Technical Tidbit - July 2007
Mobile Phone Induced Circuit Failure

mobile phone and car key

Figure 1.
Mobile Phone in Proximity to a Car Key

Abstract: Cases of circuit failures caused by mobile, or cell, phones are starting to be reported. A brief overview of the problem is given followed by a simple test procedure to gauge the risk to a product.

Discussion: In my consulting work, I see a lot of operational problems in systems, but I have noticed a new kind of problem caused by mobile phones. Recently, a news article appeared in many news outlets about an electronic car key that was destroyed by being in proximity to a mobile phone when the phone rang. One of my clients recently had a similar problem with a small product that resembled an mp3 music player. So what is happening?
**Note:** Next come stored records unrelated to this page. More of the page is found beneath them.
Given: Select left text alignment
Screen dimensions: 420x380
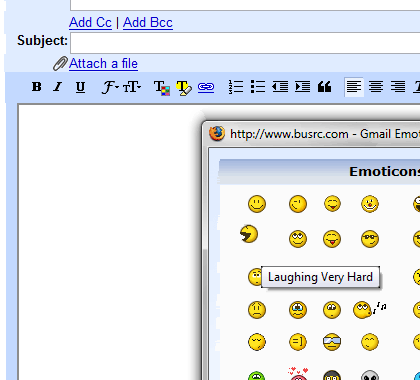Looking at the screenshot, I should click(354, 87).
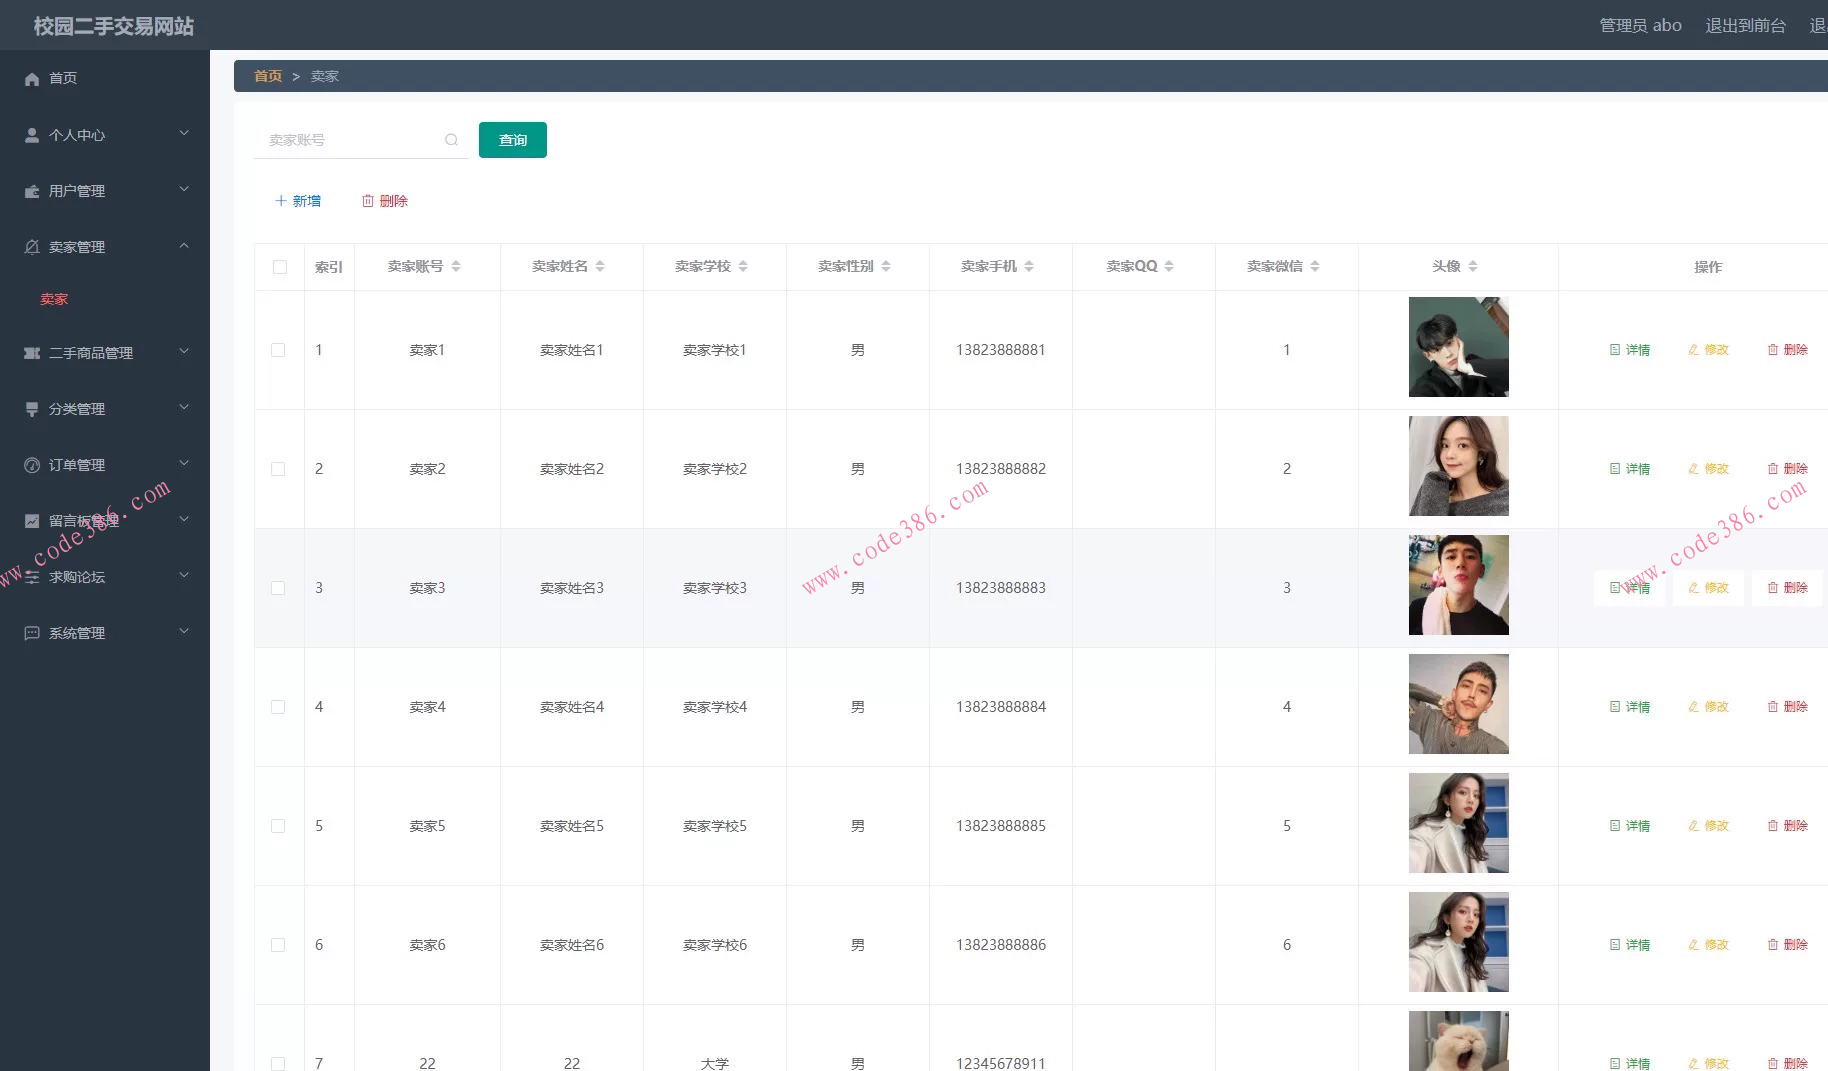
Task: Expand the 系统管理 menu chevron
Action: [184, 632]
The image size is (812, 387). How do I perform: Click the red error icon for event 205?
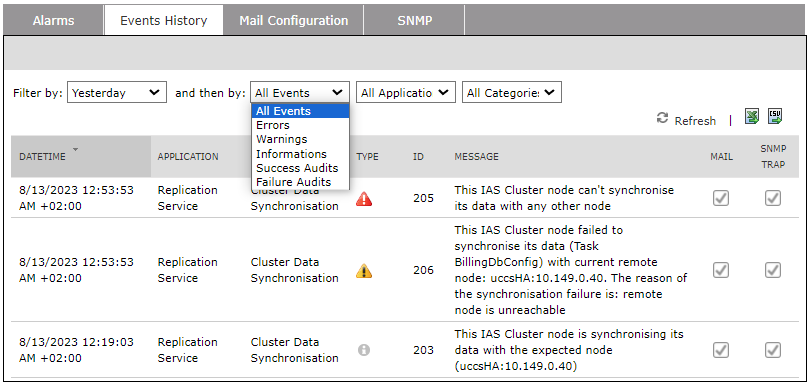click(364, 198)
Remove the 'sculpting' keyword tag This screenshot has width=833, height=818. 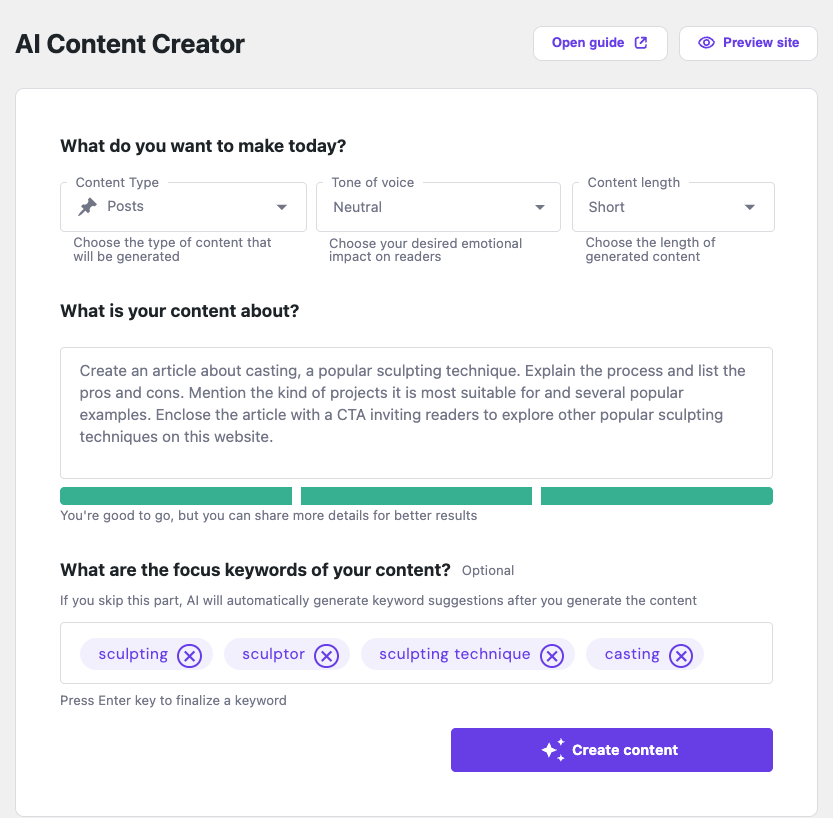[x=189, y=655]
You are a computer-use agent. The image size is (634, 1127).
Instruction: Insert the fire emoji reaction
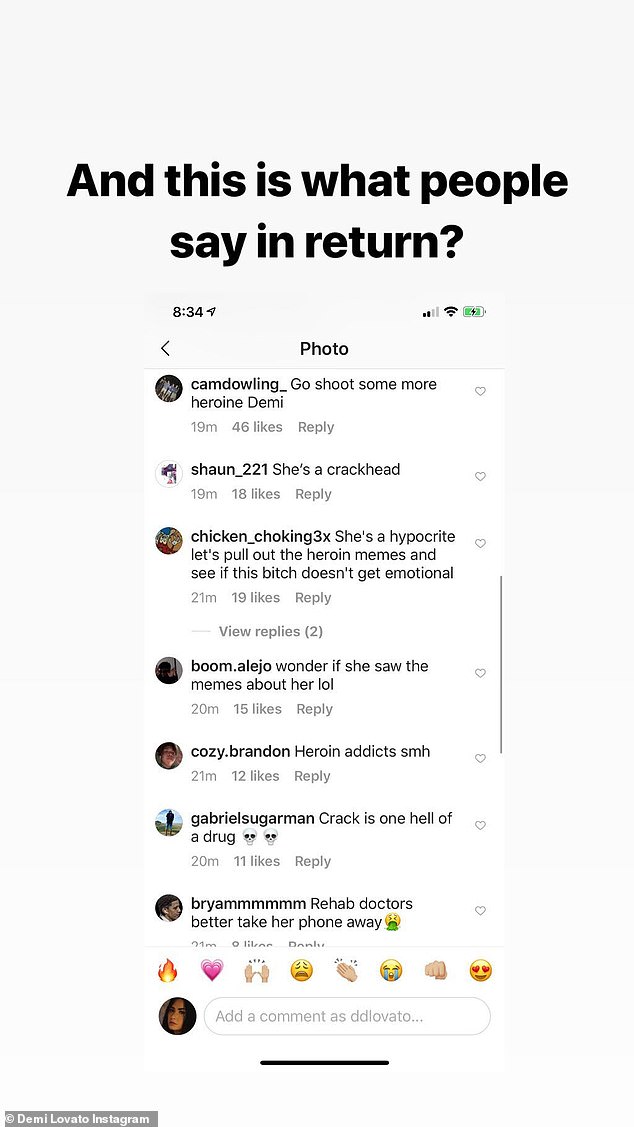tap(168, 970)
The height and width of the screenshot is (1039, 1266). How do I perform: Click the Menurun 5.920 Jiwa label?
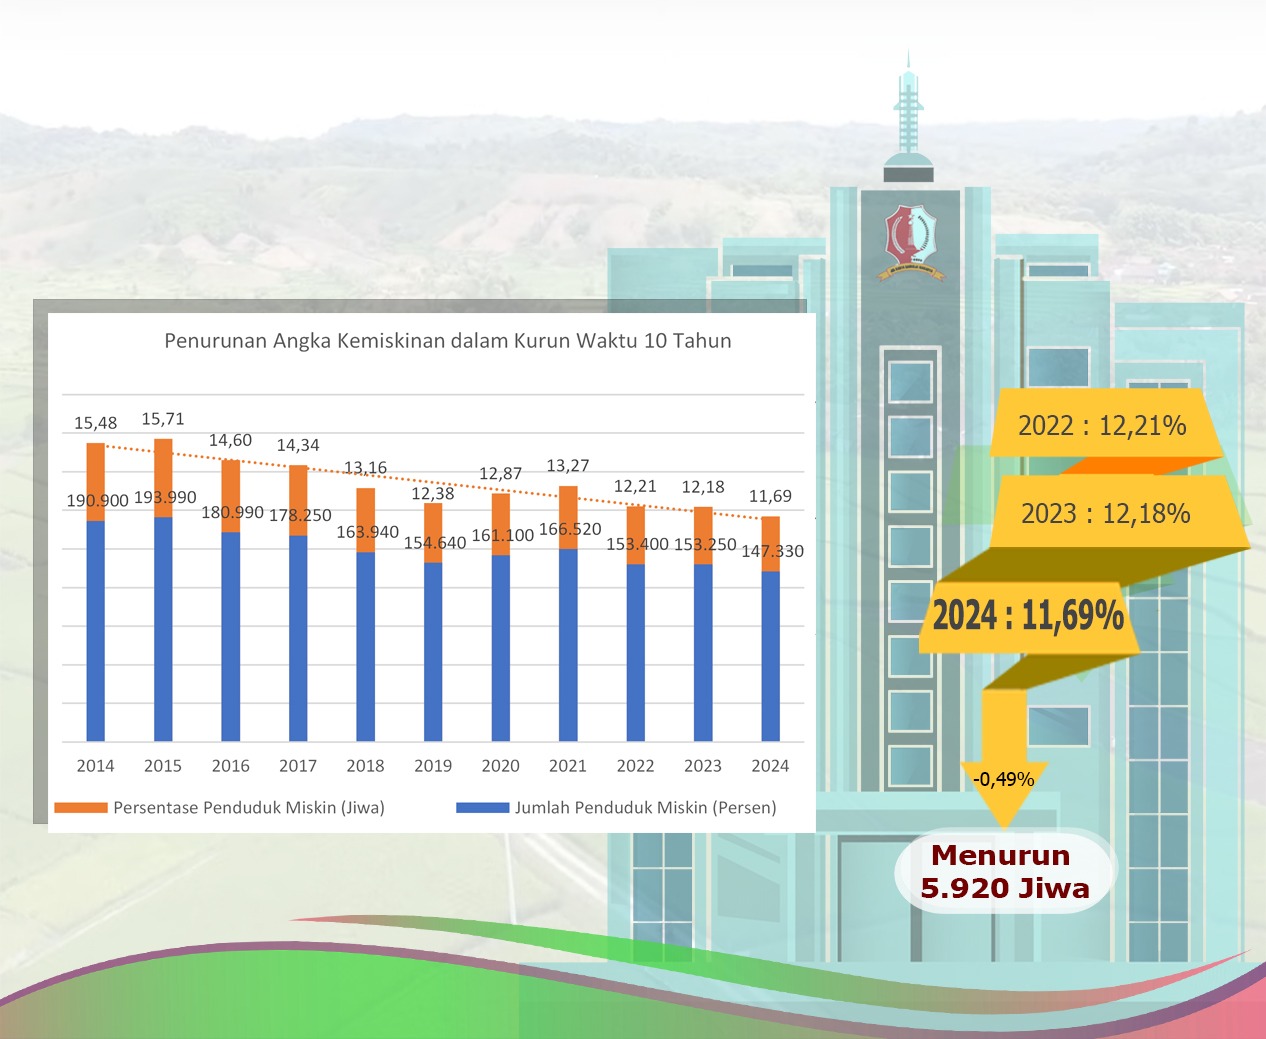(1004, 871)
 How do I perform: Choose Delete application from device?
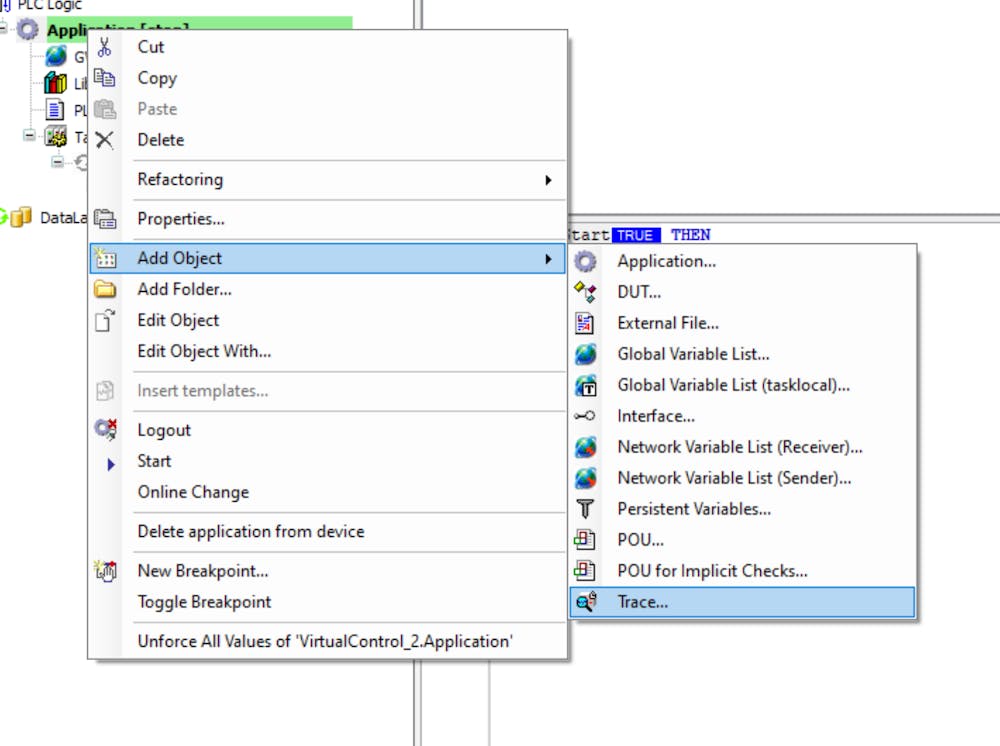[250, 531]
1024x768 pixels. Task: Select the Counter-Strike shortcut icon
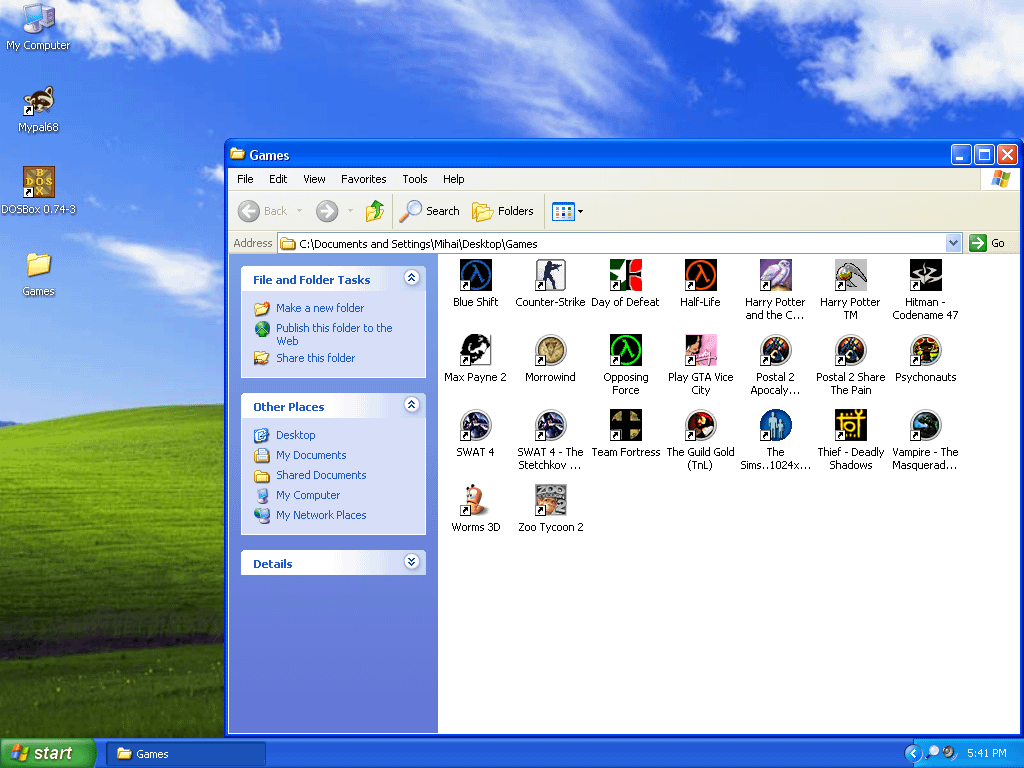[550, 275]
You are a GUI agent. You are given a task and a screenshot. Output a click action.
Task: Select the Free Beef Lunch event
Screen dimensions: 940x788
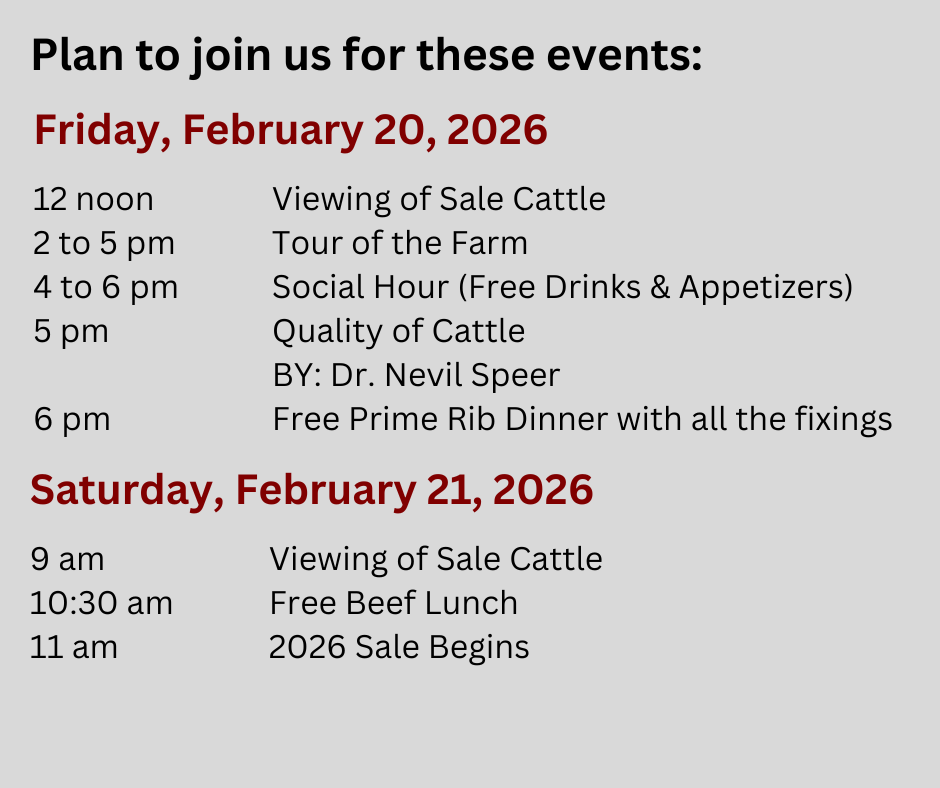tap(394, 603)
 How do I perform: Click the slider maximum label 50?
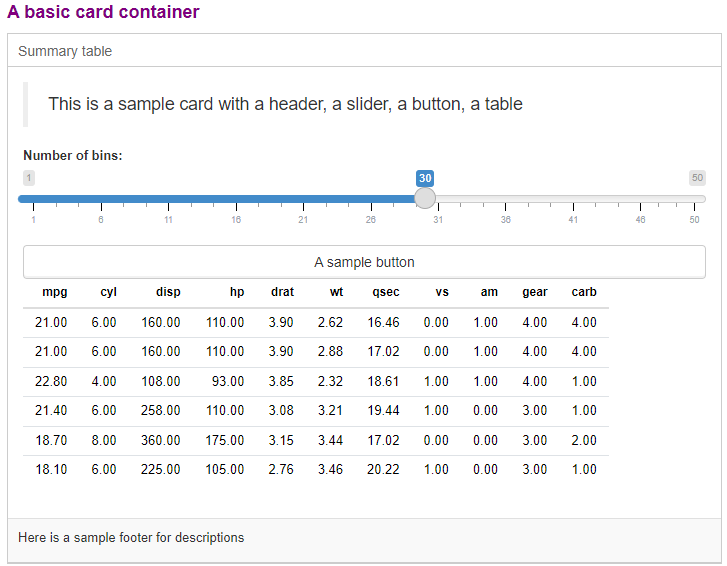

Figure 1 shows a car key in proximity to a mobile phone. Although the key above is from an extensively modified 2006 Ford Mustang (a really fun car), the problem in the news story was not with any Ford product, but another company that manufactures automobiles. A factor in common with the small mp3 player like product and many car keys is that the circuit board and/or metal part of the product is about six cm in length, about 1/2 wavelength at the upper mobile phone frequency band in the US, 1850 MHz.

When such a product is very close to a mobile phone operating in its upper frequency band and at its high power level (about 600 mW) significant currents can be induced into the product. This is because it is resonant near the operating frequency of the mobile phone. Enough current can be induced to permanently damage the circuit in some cases. In the car key case, when the key was in a pocket with a mobile phone and the phone became active, the electronic circuit in the key could be damaged. Although the key would still open the door, it would not start the car as a result of the damaged circuitry in the key.

Even if the circuit is not damaged, temporary operational malfunction can occur. I have observed this in a number of automotive and other devices.

In my February 2006 Technical Tidbit, Construction of a Coaxial Antenna for Troubleshooting, a small homemade antenna and method is described for subjecting a small product to an approximation of the very near field of a mobile phone. If your product has an electrical length of about 6 cm (upper mobile phone band) or about 12 cm (lower mobile phone band), I would highly recommend testing it with the simple procedure outlined in that February 2006 Technical Tidbit.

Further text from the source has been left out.